Os lobos e os cordeiros

JOÃO PEREIRA COUTINHO
COLUNISTA DA FOLHA

Michael Ignatieff escreve na britânica "Prospect" ensaio sério sobre os usos e abusos da tortura. Nota prévia: leio Ignatieff com prazer há vários anos e a inteligência do autor merece atenção. Basta citar a biografia de Isaiah Berlin (1909-1997), escrita por Ignatieff, para ilustrar o que digo: um monumento de erudição sobre um dos mais notáveis intelectos do século 20. Intitula-se, tão só, "Isaiah Berlin: A Life" (Chatto & Windus, 356 págs.). Não conheço melhor introdução: a Ignatieff e a Berlin.
Desta vez, Ignatieff mergulha em águas profundas. E pergunta: será a tortura legítima na luta contra o terrorismo em curso? Melhor ainda: será defensável o uso da tortura para evitar situações extremas que podem ameaçar a segurança das democracias liberais? Não é possível formular essas questões de ânimo leve, exceto se estivermos na presença de um demente.

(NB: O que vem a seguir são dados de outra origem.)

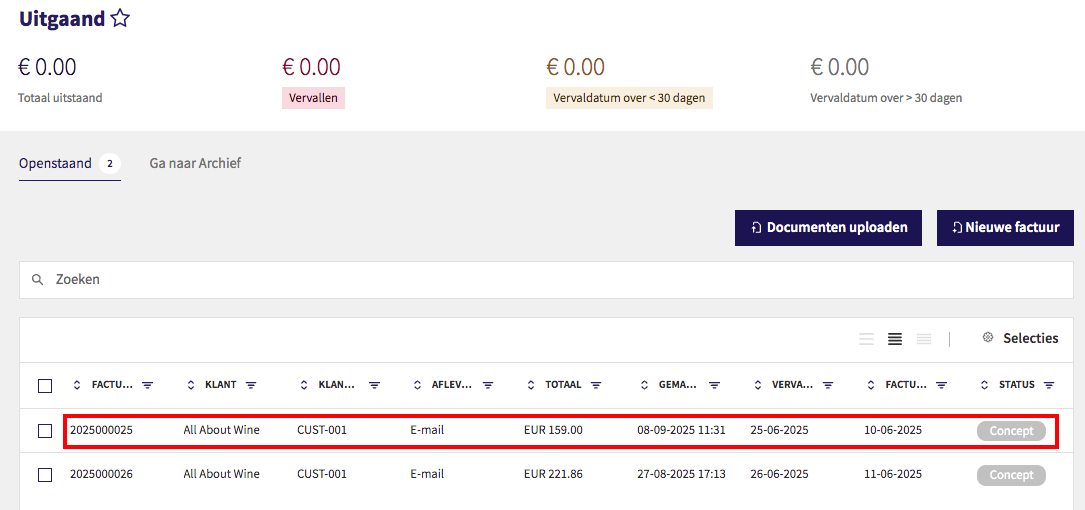Tick the select-all checkbox in table header

point(45,385)

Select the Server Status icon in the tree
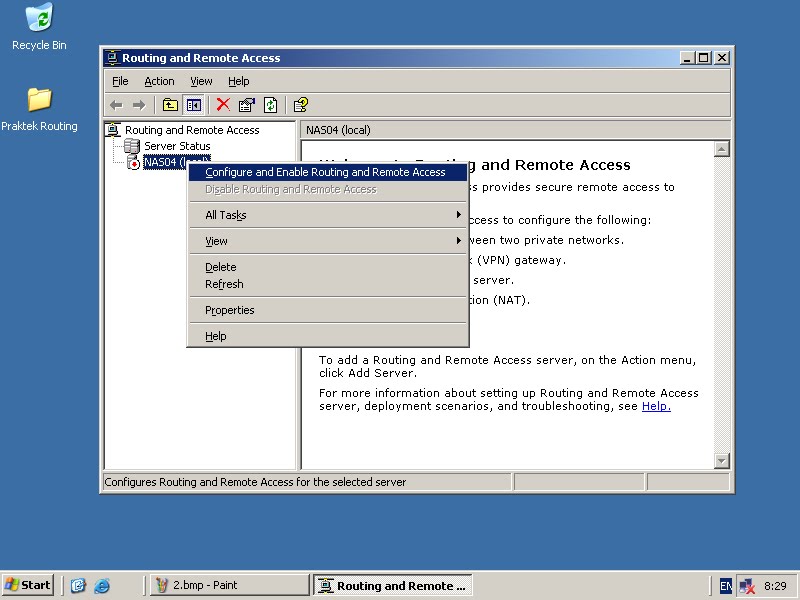click(131, 146)
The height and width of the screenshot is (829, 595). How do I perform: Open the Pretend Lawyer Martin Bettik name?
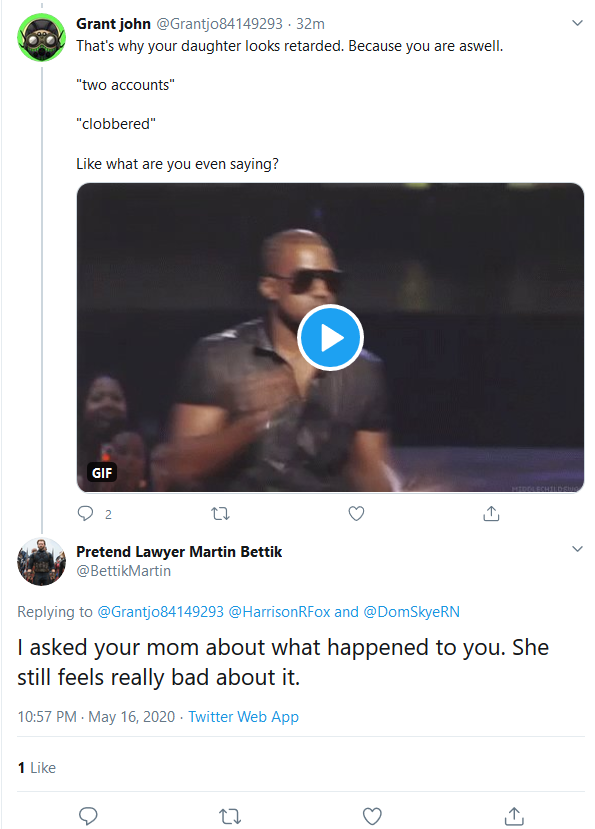[x=179, y=552]
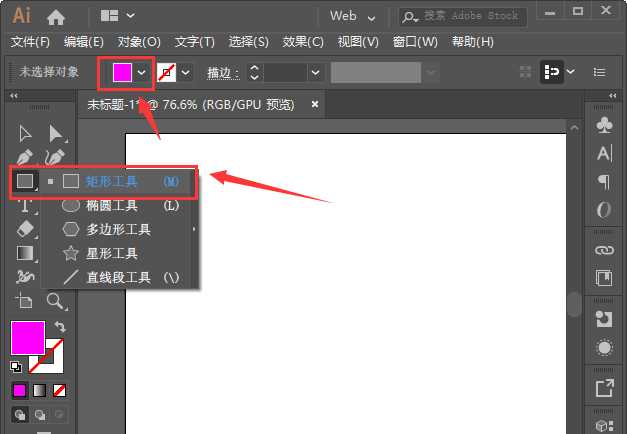Viewport: 627px width, 434px height.
Task: Pick the Star tool (星形工具)
Action: point(110,253)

Ignatieff não é um demente. Ele entende que existem torturas e torturas. E que existe uma diferença entre o grotesco puro e simples e interrogatórios "coercivos" que as democracias utilizam de forma corrente, ainda que nem sempre assumida. De fato, existe uma diferença entre amputar um ser humano e, por exemplo, privá-lo do sono por um período.
Seja como for, a posição de Ignatieff é absoluta. Se vivemos em democracia e se as nossas democracias se distinguem da barbárie em volta, isso se deve a um fato basilar: respeitamos a dignidade da vida humana e vivemos segundo leis, não de acordo com caprichos arbitrários que violam a lei. Situações difíceis podem exigir, em teoria, opções igualmente difíceis. Mas, na prática, nem a tortura nem interrogatórios "coercivos" podem ou devem ser tolerados. Ainda que o preço a pagar seja elevado.

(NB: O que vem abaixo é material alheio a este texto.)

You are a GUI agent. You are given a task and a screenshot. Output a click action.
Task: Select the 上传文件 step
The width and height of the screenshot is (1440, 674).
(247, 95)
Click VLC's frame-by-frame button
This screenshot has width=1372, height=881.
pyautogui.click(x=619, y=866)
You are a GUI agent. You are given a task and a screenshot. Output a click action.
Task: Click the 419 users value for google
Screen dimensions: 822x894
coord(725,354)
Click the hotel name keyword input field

Entendo Ignatieff e é difícil não simpatizar com a nobreza moral da posição. Mas, pergunto, será que a nobreza moral é sempre compatível com a sobrevivência de uma sociedade sob ameaça? As dúvidas abundam. E abundam ainda mais quando sabemos que, na realidade, a informação protegida por um indivíduo sob interrogatório pode colocar em risco a vida de vários indivíduos. Conhecer a data e o local de um atentado é, por definição, conhecer a data e o local de um massacre. O cálculo não é meramente utilitário. É igualmente moral: às vezes, salvar vidas humanas pode implicar o abuso da dignidade de uma única vida humana.
Nada disso significa a legitimidade da tortura na sua expressão mais bárbara. Existe uma diferença entre a tortura sádica, ou "lúdica" (como nos crimes de Abu Ghraib, que foram investigados e punidos), e técnicas "coercivas" que, da Inglaterra aos Estados Unidos, de Espanha a Israel, foram usadas e continuam sendo usadas. Por quê? Porque, feliz ou infelizmente, resultam na maioria dos casos. E porque a ausência de uma alternativa mais "digna" acabará sempre por reconduzir as democracias, porque é delas que falamos e não de regimes ditatoriais, para alternativas mais "indignas".
Trata-se de uma escolha, sim. E, quando lemos Isaiah Berlin, o exato Berlin que Ignatieff estudou, confrontamo-nos de imediato com a natureza "agônica" das escolhas humanas: podemos desejar liberdade e segurança nas suas expressões máximas. Mas, fatalmente, valores concorrentes acabam por colidir entre si. Como Berlin afirma em metáfora clássica, a liberdade total dos lobos será sempre a morte dos cordeiros. Cabe aos homens fazer escolhas difíceis, compromissos frágeis e, muitas vezes, abandonar a nobreza absoluta de um ideal absoluto.
Nenhuma sociedade será reconhecidamente civilizada se torturar barbaramente e por capricho. Mas nenhuma sociedade será capaz de sobreviver se reduzir a complexidade da vida moral a uma luta simplória entre contrários. No mundo imperfeito em que vivemos, a opção não é entre o bem e o mal como num filme de Hollywood. É, muitas vezes, entre dois males concorrentes. Seremos criaturas com sorte se, caso a caso e quando o momento surgir, formos capazes de escolher o menor dos males.